The plot is very satisfying, with twists and challenges that kept me coming back. But, if one were to just glance at the back blurb of Thorne, you would see some cursory paragraphs about the plot and the following statement: “[the book] is a feminist reimagining of familiar fairytale tropes and a story of resistance and self-determination — how small acts of rebellion can lead a princess to not just save herself, but change the course of history. ” While I understand that this tagline is there to catch the eye and sell books, I honestly think it does the book a disservice. Everything that quote mentions is definitely a part of this book, but I feel like it narrows the success of the story. How Rory Thorne Destroyed the Multiverse should resonate with every reader, as it tells the story of how every person can face adversity and challenges. It tells a particularly compelling story for women and facing sexism, but as a man, I still found it extremely relatable to my own personal trials and tribulations. This book is great for literally anyone.

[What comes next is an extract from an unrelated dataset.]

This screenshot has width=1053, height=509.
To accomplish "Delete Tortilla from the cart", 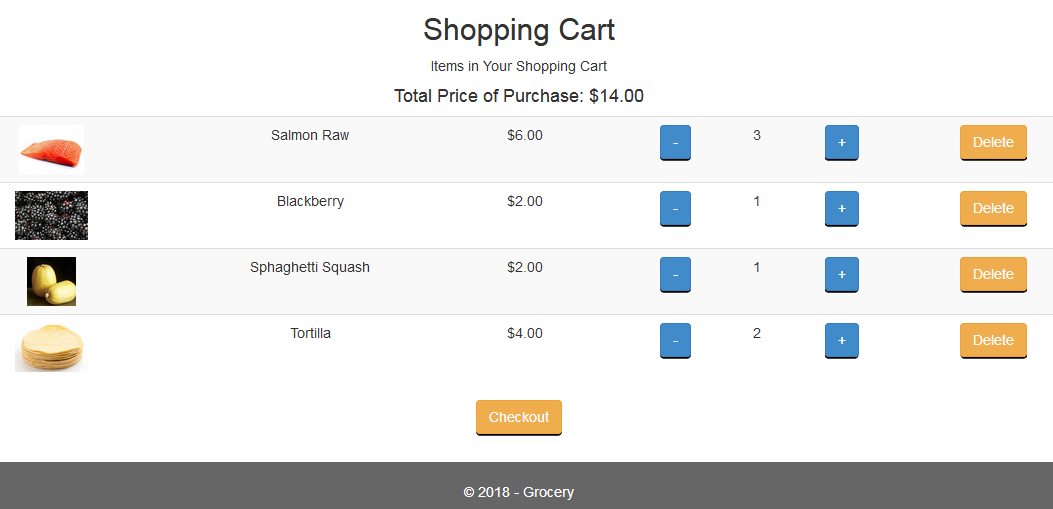I will (993, 340).
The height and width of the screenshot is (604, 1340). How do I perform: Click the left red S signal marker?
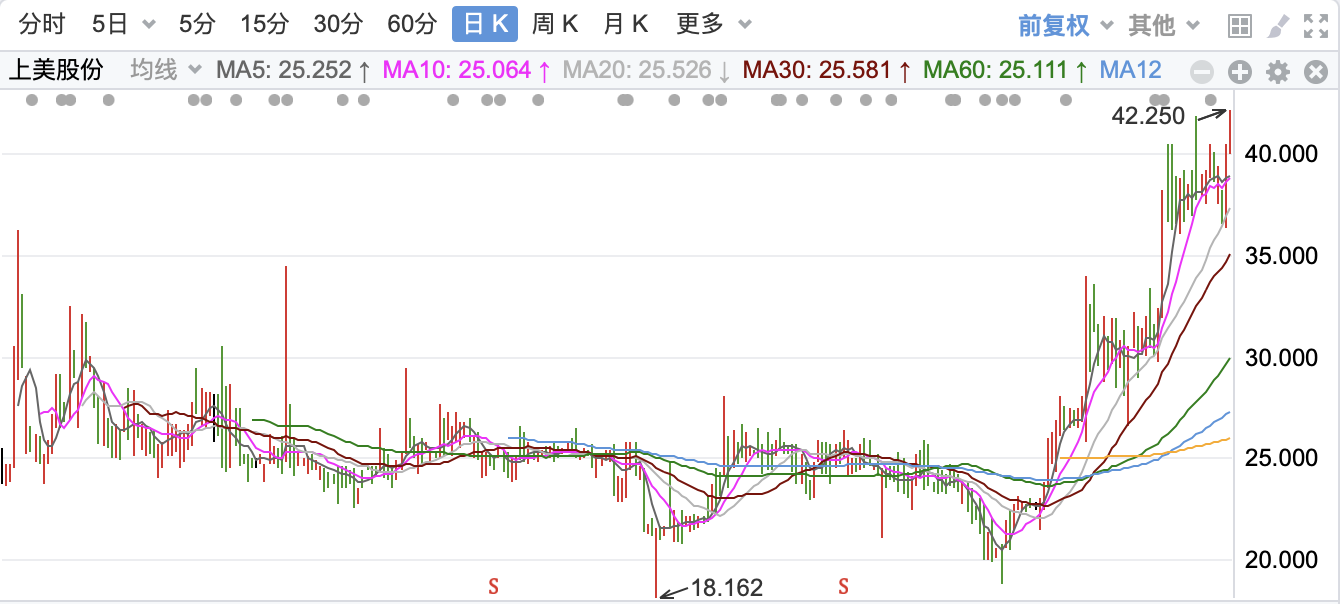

The one place that I felt Thorne dropped the ball a little was in the finale. Things wrap up very quickly and it feels like a lot of loose ends are tied up in a short number of pages. What is surprising is the ending reads like Eason was wrapping things up and removing the possibility of sequels, but this is the first of an intended duology. I am not exactly sure where the story is going next, but I am still excited to find out when it becomes available.
How Rory Thorne Destroyed the Multiverse is a unique gem of a book that is hard to classify. Its pacing, storytelling, tone, and genre-blending are all uneven, but they serve to enhance the power of the narrative instead of detracting from it. Rory is a relatable and endearing protagonist that you would need a heart of stone not to like. Other than its strange climax, How Rory Thorne Destroyed the Multiverse has been one of the best books I have read this year so far. If I had managed to get to it when it came out last October, it definitely would have made it into our top of 2019 list. I will not make the same mistake with the sequel.